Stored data

↓

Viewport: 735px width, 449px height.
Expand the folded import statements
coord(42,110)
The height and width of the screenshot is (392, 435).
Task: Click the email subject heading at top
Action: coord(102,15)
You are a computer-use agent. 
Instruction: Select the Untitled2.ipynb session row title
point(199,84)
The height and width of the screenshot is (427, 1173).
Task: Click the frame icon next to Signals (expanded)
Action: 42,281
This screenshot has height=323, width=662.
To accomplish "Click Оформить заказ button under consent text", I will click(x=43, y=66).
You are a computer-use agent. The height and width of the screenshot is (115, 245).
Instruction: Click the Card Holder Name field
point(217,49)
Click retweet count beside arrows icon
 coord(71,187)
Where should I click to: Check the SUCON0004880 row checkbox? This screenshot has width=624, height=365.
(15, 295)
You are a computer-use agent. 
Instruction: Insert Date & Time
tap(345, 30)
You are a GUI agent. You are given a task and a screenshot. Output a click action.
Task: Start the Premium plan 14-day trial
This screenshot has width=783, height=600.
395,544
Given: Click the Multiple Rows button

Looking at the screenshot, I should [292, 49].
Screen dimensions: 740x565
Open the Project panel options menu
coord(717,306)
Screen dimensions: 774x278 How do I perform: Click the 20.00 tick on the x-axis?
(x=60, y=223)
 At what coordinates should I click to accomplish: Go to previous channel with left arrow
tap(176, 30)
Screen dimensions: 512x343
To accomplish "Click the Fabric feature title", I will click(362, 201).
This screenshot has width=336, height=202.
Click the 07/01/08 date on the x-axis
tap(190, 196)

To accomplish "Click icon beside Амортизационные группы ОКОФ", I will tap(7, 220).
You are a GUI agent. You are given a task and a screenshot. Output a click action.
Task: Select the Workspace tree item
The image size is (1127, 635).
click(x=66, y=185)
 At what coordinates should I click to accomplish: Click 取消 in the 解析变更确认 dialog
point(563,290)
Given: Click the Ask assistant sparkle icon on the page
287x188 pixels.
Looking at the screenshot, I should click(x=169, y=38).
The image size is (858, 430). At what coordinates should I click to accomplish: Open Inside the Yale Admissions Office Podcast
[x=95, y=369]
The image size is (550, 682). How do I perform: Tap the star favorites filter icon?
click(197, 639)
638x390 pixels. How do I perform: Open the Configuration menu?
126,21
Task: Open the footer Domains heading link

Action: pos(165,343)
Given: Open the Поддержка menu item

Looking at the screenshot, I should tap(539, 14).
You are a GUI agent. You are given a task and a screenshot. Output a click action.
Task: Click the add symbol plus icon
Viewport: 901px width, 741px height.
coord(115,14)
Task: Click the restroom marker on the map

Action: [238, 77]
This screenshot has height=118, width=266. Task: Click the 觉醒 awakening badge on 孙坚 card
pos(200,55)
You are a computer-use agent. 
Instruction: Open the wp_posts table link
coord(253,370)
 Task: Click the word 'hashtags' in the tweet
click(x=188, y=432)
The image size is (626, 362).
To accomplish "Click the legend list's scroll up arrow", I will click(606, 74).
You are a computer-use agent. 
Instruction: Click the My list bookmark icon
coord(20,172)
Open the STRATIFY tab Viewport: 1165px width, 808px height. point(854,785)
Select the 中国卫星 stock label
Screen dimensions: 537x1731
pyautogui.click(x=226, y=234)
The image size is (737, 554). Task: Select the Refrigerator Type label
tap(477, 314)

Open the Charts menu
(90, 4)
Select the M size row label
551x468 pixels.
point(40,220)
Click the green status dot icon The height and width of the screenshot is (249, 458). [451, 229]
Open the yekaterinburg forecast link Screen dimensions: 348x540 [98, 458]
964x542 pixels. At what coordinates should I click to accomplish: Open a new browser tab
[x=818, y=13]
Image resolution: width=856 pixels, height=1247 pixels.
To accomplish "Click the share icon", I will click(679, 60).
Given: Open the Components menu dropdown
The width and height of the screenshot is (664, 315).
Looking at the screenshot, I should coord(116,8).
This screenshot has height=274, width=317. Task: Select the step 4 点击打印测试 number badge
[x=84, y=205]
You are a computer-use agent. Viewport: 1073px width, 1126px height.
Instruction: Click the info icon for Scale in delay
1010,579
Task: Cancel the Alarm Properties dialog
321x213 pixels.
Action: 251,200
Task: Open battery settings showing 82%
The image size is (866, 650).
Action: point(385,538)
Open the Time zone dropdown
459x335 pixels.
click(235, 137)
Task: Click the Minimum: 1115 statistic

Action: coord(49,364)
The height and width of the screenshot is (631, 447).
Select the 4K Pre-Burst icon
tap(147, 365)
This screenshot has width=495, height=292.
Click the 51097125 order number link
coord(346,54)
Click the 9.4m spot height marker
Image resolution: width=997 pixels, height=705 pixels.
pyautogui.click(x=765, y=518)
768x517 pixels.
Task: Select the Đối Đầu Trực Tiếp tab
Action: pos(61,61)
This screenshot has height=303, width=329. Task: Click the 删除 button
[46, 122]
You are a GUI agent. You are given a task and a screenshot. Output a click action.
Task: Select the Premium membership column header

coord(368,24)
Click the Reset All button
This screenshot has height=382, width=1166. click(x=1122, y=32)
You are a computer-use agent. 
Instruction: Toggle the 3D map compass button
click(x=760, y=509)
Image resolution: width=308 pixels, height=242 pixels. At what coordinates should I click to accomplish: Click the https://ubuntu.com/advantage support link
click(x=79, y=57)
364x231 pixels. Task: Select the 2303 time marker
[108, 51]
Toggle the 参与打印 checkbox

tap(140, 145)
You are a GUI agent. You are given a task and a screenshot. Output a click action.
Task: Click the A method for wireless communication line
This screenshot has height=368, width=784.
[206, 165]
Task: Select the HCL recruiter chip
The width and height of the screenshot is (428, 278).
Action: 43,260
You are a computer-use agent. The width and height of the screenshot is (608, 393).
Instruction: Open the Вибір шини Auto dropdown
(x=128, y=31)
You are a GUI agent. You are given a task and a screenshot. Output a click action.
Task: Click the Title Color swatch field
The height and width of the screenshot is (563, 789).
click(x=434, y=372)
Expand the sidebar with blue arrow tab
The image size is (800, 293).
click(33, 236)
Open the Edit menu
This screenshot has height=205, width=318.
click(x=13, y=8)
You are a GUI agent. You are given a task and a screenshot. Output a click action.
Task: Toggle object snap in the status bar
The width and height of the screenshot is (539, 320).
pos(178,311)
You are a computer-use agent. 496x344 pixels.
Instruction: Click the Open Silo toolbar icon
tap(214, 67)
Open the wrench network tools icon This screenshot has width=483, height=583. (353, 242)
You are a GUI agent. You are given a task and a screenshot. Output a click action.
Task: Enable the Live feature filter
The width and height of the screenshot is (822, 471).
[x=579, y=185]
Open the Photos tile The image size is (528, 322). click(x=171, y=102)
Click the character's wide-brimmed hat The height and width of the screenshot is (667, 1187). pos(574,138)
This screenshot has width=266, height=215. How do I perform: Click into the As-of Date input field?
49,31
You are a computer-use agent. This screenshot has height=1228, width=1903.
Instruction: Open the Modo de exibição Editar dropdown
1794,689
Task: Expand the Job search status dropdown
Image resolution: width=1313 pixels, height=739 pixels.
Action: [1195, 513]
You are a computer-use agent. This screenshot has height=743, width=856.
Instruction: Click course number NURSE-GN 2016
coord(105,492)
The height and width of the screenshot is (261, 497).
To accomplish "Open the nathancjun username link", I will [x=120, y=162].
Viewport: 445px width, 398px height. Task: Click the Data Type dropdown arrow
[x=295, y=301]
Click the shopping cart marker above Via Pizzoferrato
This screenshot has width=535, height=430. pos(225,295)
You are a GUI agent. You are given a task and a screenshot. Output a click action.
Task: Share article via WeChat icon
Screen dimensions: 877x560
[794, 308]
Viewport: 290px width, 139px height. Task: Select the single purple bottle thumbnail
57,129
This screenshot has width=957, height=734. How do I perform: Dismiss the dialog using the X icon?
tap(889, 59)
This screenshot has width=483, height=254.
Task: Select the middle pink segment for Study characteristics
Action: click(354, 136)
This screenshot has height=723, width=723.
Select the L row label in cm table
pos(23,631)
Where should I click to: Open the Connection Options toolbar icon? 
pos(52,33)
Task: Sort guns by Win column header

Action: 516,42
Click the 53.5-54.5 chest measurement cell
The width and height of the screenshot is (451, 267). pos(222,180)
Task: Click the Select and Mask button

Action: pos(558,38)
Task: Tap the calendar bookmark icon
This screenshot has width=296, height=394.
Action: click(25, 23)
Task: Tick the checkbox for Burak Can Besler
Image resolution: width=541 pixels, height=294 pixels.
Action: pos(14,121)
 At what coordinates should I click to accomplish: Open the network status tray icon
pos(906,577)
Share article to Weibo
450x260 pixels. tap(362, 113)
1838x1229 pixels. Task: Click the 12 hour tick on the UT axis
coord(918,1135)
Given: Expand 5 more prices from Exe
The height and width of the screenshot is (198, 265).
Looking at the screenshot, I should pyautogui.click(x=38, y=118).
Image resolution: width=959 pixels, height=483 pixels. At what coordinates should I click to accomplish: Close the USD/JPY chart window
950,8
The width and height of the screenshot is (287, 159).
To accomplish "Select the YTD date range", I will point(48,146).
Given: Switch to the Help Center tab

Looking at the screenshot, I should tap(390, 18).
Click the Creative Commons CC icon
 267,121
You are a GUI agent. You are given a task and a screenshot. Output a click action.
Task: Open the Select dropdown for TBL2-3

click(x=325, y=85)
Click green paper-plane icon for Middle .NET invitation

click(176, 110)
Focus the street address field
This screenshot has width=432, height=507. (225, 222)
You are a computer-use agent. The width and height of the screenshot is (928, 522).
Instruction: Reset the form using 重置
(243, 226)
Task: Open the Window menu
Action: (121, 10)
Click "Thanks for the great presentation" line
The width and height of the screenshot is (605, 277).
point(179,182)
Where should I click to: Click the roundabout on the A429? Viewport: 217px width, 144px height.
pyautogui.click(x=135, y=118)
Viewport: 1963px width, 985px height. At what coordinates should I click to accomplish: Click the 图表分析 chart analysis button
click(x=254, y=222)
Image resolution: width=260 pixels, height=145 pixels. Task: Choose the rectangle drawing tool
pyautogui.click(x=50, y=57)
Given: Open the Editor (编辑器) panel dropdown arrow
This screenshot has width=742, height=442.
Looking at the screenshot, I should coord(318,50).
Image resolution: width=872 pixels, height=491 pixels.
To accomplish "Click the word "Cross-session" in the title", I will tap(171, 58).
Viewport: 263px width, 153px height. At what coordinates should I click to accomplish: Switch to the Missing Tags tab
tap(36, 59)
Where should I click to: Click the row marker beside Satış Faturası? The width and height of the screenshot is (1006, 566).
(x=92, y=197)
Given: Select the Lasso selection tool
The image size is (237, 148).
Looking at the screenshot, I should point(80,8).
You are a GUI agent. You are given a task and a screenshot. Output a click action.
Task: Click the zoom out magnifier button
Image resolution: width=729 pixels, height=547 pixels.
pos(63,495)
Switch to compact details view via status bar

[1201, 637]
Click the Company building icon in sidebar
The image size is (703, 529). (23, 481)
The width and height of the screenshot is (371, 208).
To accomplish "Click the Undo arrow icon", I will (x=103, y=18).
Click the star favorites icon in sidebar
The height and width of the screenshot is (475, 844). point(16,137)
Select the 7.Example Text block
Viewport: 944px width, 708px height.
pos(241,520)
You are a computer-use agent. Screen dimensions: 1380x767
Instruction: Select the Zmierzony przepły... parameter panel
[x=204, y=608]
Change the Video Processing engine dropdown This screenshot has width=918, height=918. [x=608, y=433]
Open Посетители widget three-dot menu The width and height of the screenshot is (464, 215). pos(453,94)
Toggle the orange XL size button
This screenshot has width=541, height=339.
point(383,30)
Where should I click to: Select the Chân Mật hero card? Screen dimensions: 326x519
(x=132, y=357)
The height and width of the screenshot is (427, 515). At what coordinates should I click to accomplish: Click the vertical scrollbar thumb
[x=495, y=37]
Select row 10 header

↑

[Task prompt]:
Return the span of lines in the data above that opens at the line with "Instruction: Open the Modo" and closes at the line with "has height=743, width=856.", exactly, ends included, nothing else.

[Response]:
Instruction: Open the Modo de exibição Editar dropdown
1794,689
Task: Expand the Job search status dropdown
Image resolution: width=1313 pixels, height=739 pixels.
Action: [1195, 513]
You are a computer-use agent. This screenshot has height=743, width=856.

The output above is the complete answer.